On Wed, Feb 04, 2015 at 01:14:14PM -0800, Neil Girdhar wrote:
Hundreds of people want an orderedset (http://stackoverflow.com/questions/1653970/does-python-have-an-ordered-set) and yet the ordered sets that are in PyPI (oset, ordered-set) are incomplete. Please consider adding an ordered set that has *all* of the same functionality as set.
I think you have this backwards: more likely, first you find a complete implementation on PyPI, then you propose it for the standard library.
The only major design decision is (I think) whether to store the elements in a linked list or dynamic vector.
That's an implementation detail and therefore irrelevant (in the sense that it is subject to change without affecting code that uses ordered sets).
I think there are plenty of other major design decisions to be made. What's the union between a regular set and an ordered set? Is there a frozen ordered set? Do ordered sets compare unequal if they differ only in order (like lists)?
My personal preference is to specify the ordered set via a flag to the constructor, which can be intercepted by __new__ to return a different object type as necessary.
-1 on a flag to the constructor.
I don't know if this rule (well, guideline) has a formal name anywhere, so I'm going to call it Guido's Rule: no constant mode arguments. I think this is a powerful design principle.

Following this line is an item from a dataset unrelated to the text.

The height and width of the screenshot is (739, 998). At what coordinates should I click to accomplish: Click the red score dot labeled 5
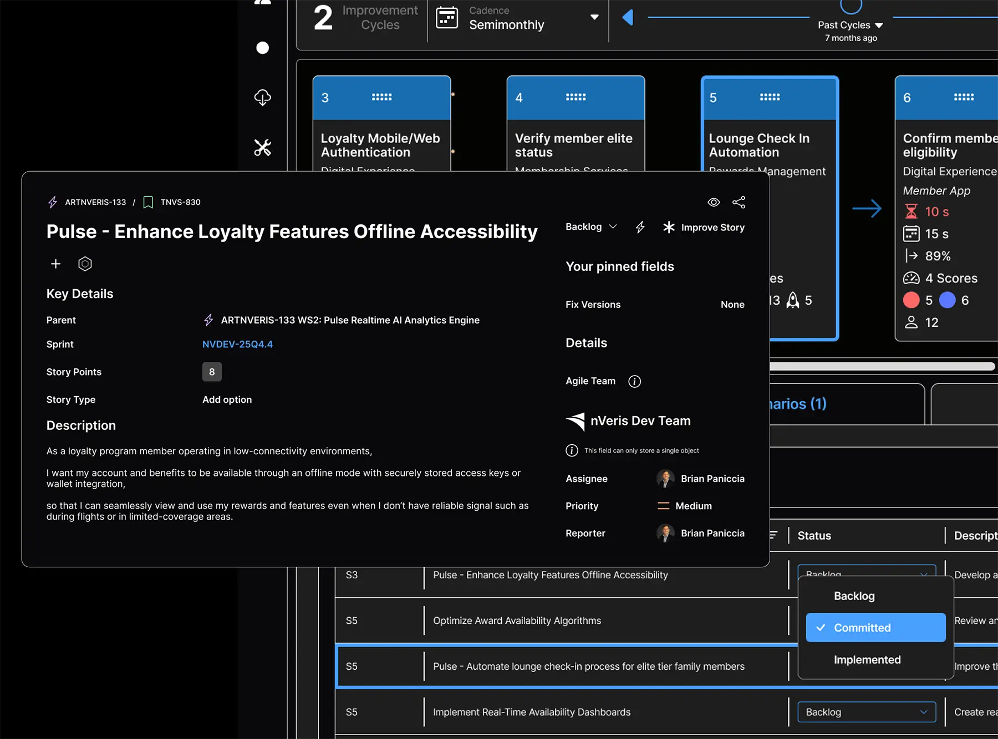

Functions or methods (including constructors) should not take arguments which, when given, are invariably supplied as constants. This especially goes for "mode" arguments, usually a flag, where the implemention of the function then looks something like this:
def thing(arg, flag=True): if flag: return this(arg) else: return that(arg)

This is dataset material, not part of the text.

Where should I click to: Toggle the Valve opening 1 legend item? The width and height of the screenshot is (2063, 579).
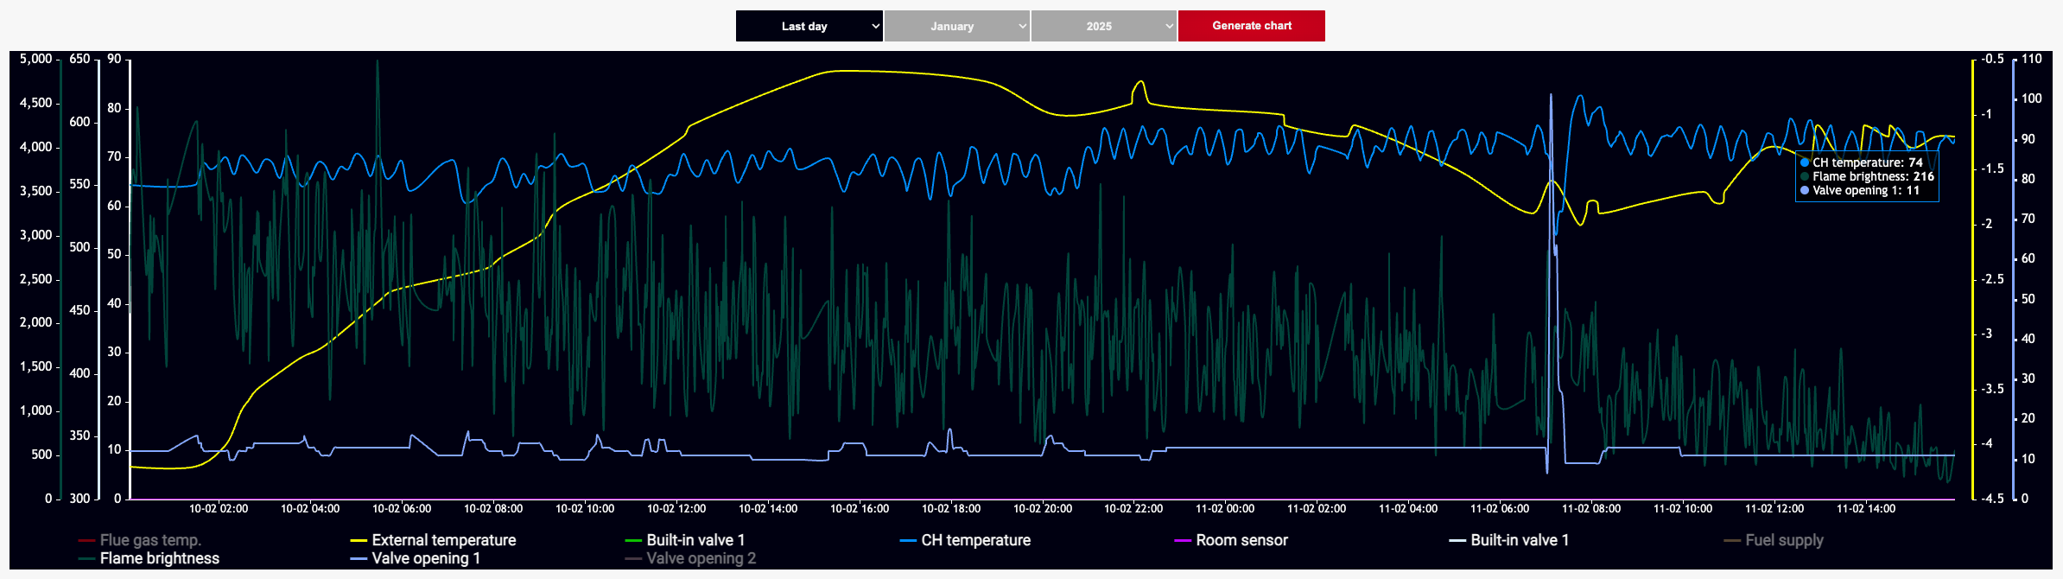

In cases like this, you should expose this and that as distinct functions.
(If somebody -- Guido? -- would like to propose a cleaner explanation for the rule, I suggest we put it somewhere in the documention. Perhaps in the FAQs.)
(1) We have list and tuple as separate functions, not sequences(*args, *, mutable=False).
(2) str and unicode (str and bytes), not str(obj, unicode=True).
(3) pairs of (sin, sin), (cos, acos), (tan, atan) functions, rather than sin(x, inverse=False). For that matter, same with sin/sinh etc.
Note that this is a "should not", not "must not": exceptions are allowed where the API clearly improved by it:
sorted(seq, reversed=True) rather than sorted/reverse_sorted.
(If anyone wants to add a complete ordered set to PyPI that would also be very useful for me!)
I'm sure it would be very useful to lots of people. Perhaps you could scratch your own itch and solve their problem at the same time?